Perennial To-Do list

January

  • Prune and spray apple tree
  • Rake leaves away from all the snowdrops and crocus shoots
  • Rake the larch needles and branches away.
  • Cut away dead stuff
  • Get Mike the tree guy to come and cut away branches and dead trees
  • Make an attempt to plan the garden.
  • Cut branches of Forsythia and bring indoors.

February

  • Despite what the seed packets say, it is too early to plant peas, but a good time to plant fava beans.
  • Weed the area beside the driveway
  • Put big piles of branches and cuttings in compost
  • Pull up crabgrass at edges of yard and in the raspberries.
  • Pick the biggest weeds from the front yard.

March

  • Finally throw out the Christmas poinsettia and other suffering festive arrangements
  • Mulch/manure garden boxes
  • Mulch/manure raspberries, check branches to make sure they are all still tied up.
  • Inspect and re-tie up any raspberries that have come undone
  • Oil the cedar boxes with Tung oil.

April

  • Place soaker hoses in raspberries
  • Start planting veggie beds
  • Power wash all the stone, the front steps especially under the yews
  • Put the peony rings around the peonies

May

  • Weed, weed, weed, weed
  • Cut back the salal and make sure that it doesn’t interfere with blueberries.

June

  • Weed, weed, weed, weed, weed
  • Deadhead the rhodos

July

  • Buy a new fountain and find somewhere to put the broken one (on the back of the chimney?)
  • Rust-proof paint the wheelbarrow and various tools.
  • Manure, compost, soil amendment, fertilize
  • Keep the grass between the flagstones clipped
  • Deadhead more rhodos
  • Add soil to the rock garden
  • Continue to clean out under the brush
  • Reduce “the pile”
  • Deal with the overhanging cedars from the neighbors.

August

  • Cut back old raspberry canes – NOTE: this year save the hollow canes for bee homes.
  • Sieve compost from last year
  • Add lime to garden
  • Plant winter lettuce, carrots, spinach, kale.
  • Split lilies.

September

  • Prune hedges around raspberries, and cedar above raspberries
  • Prune lauryl hedge
  • Cut down the lauryl tree on South East corner of property (WHAT? I’VE DONE THIS BEFORE?)
  • Make sure the salal isn’t interfering with blueberries.

October

  • Pull up all the anemones in the summer/fall.
  • Cut all the  plants back as they die so I won’t have to deal with rotted dead stuff in the spring.
  • Weed, fertilize and mulch raspberries.
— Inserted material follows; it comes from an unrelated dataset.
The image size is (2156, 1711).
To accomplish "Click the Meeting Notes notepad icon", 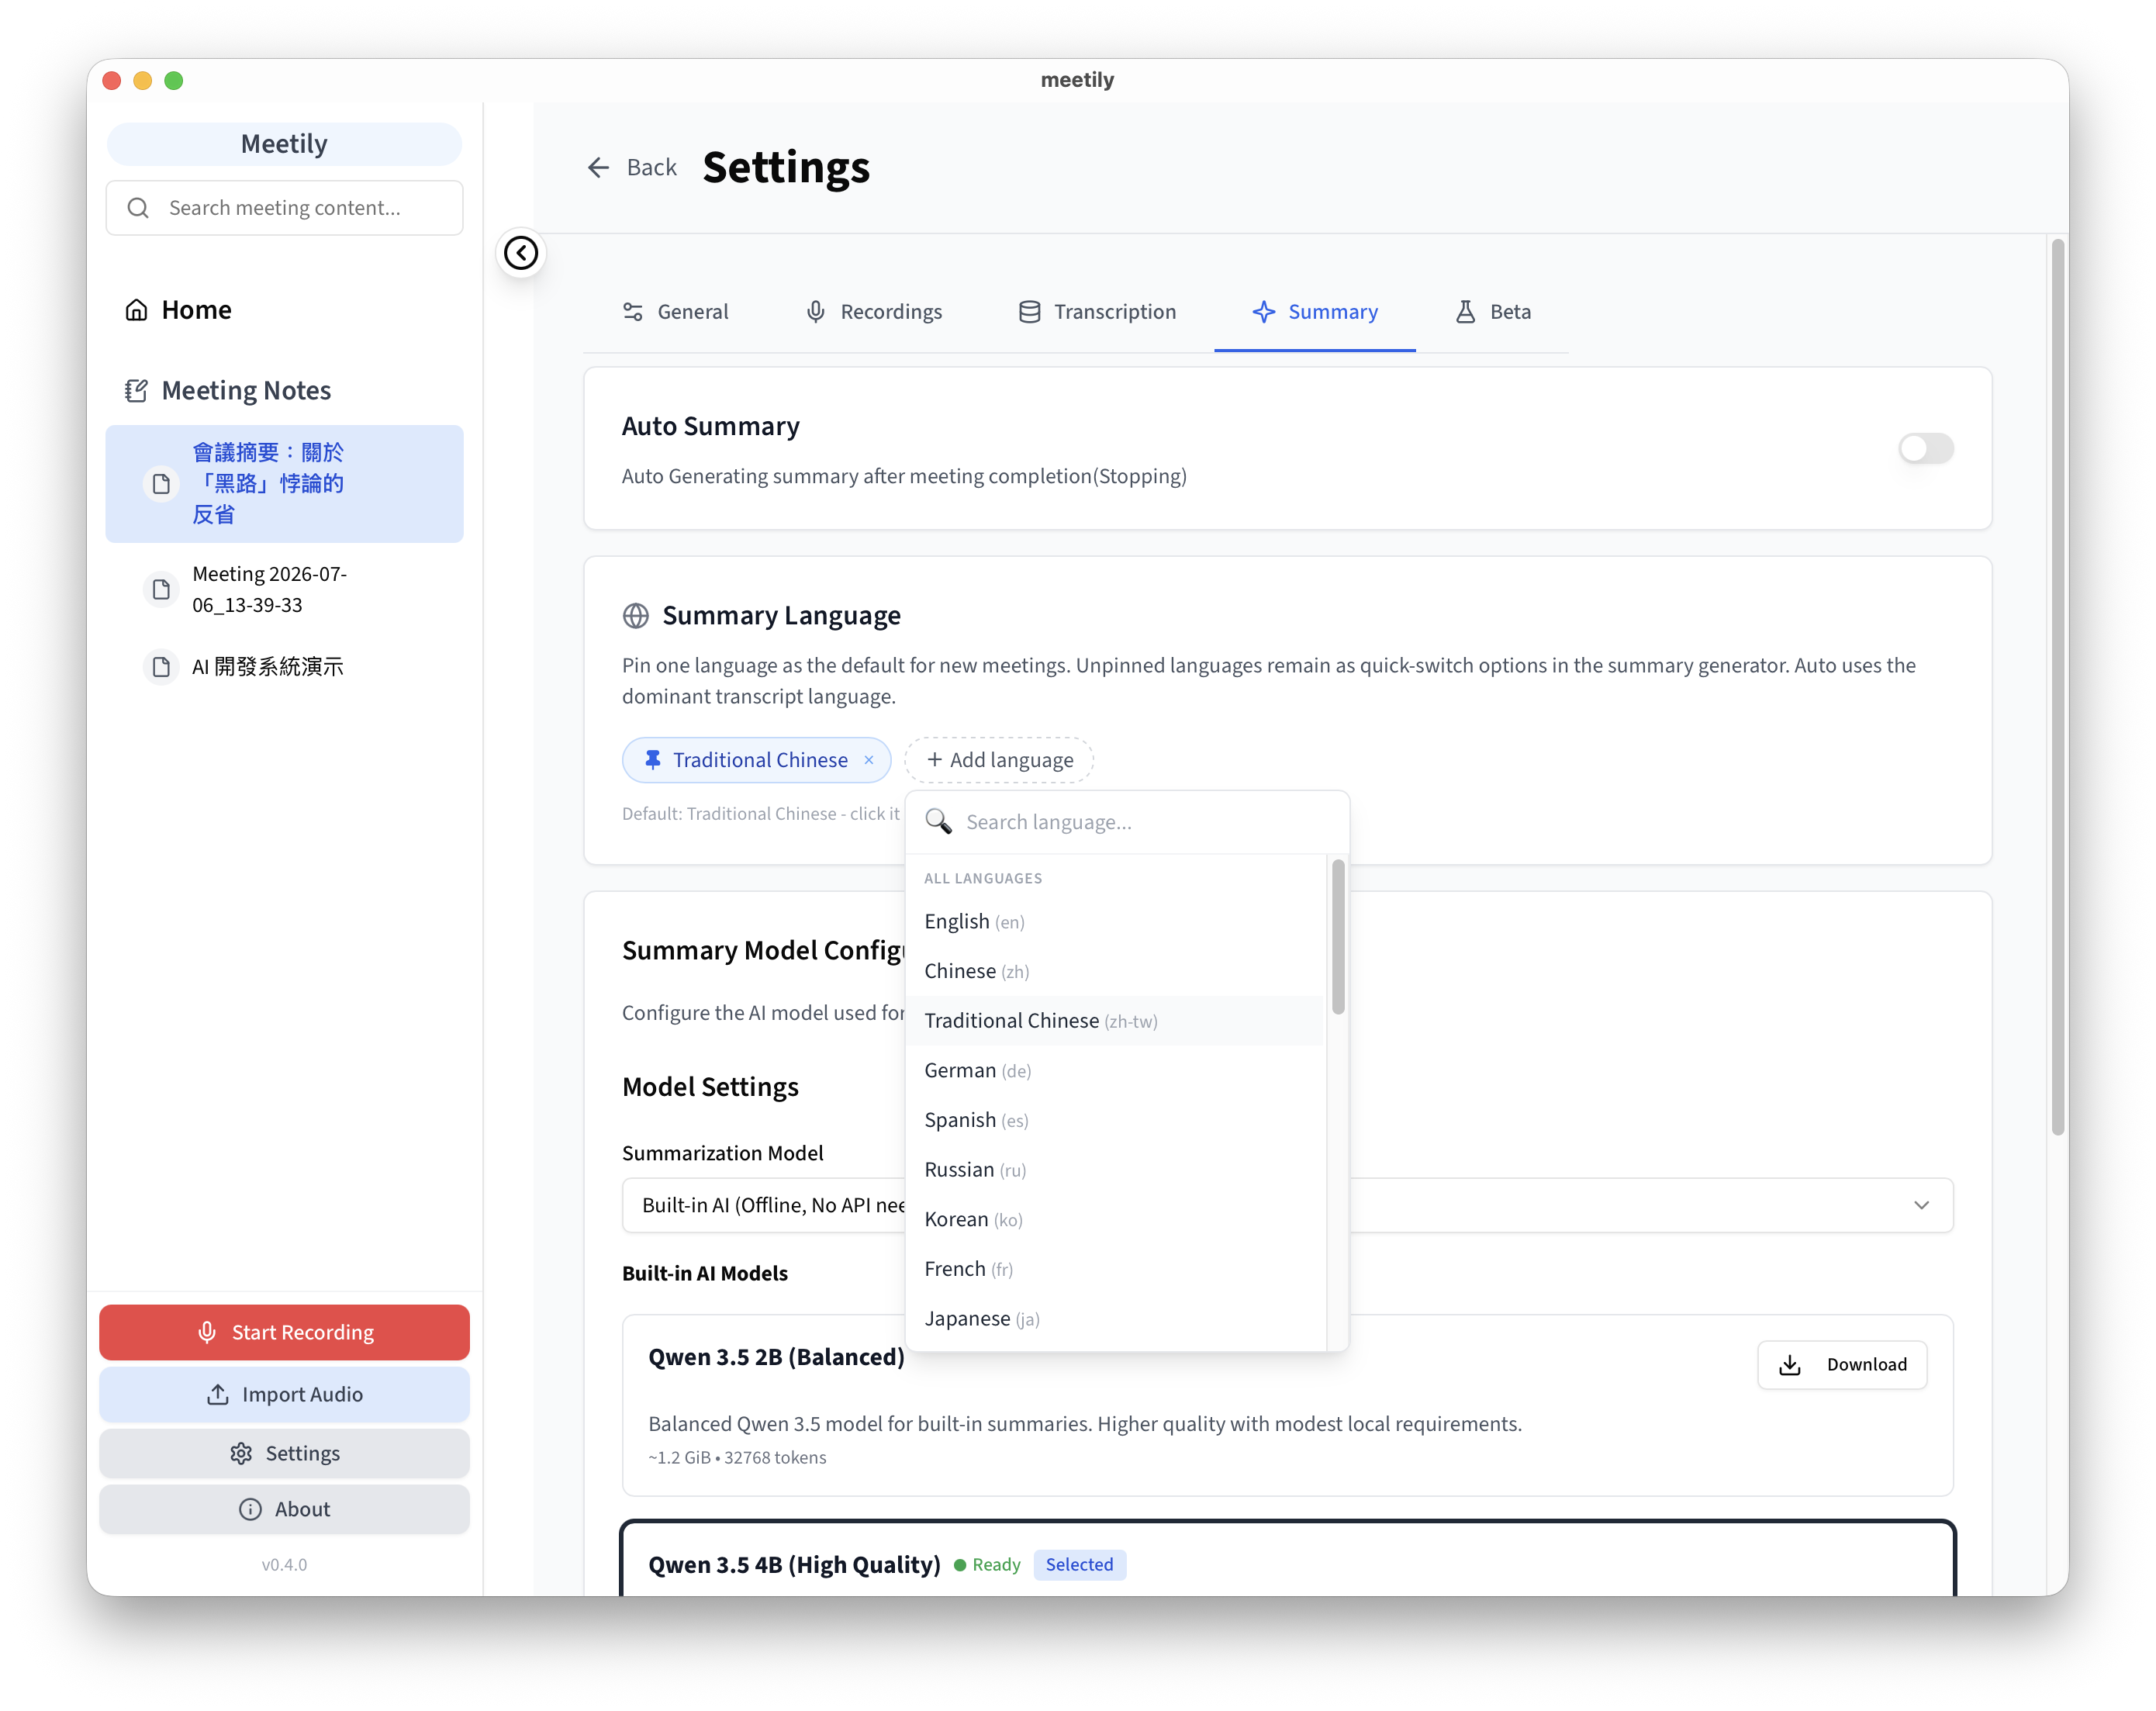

Figure out what fertilizer adds sweetness.
  • Cover fall/winter crops.

November

  • Remove the dead leaves from crocosmia, black eyed susan, daisies.
  • Make sure that the raspberries are still tied up.
  • Trim hedges and prune near the power line.
  • Weed, weed, weed
  • DON’T PLANT BROADBEANS NOW.

December

  • Look around at what might get damaged by snow: cut off dried hyrangeas and tie up the hemlocks.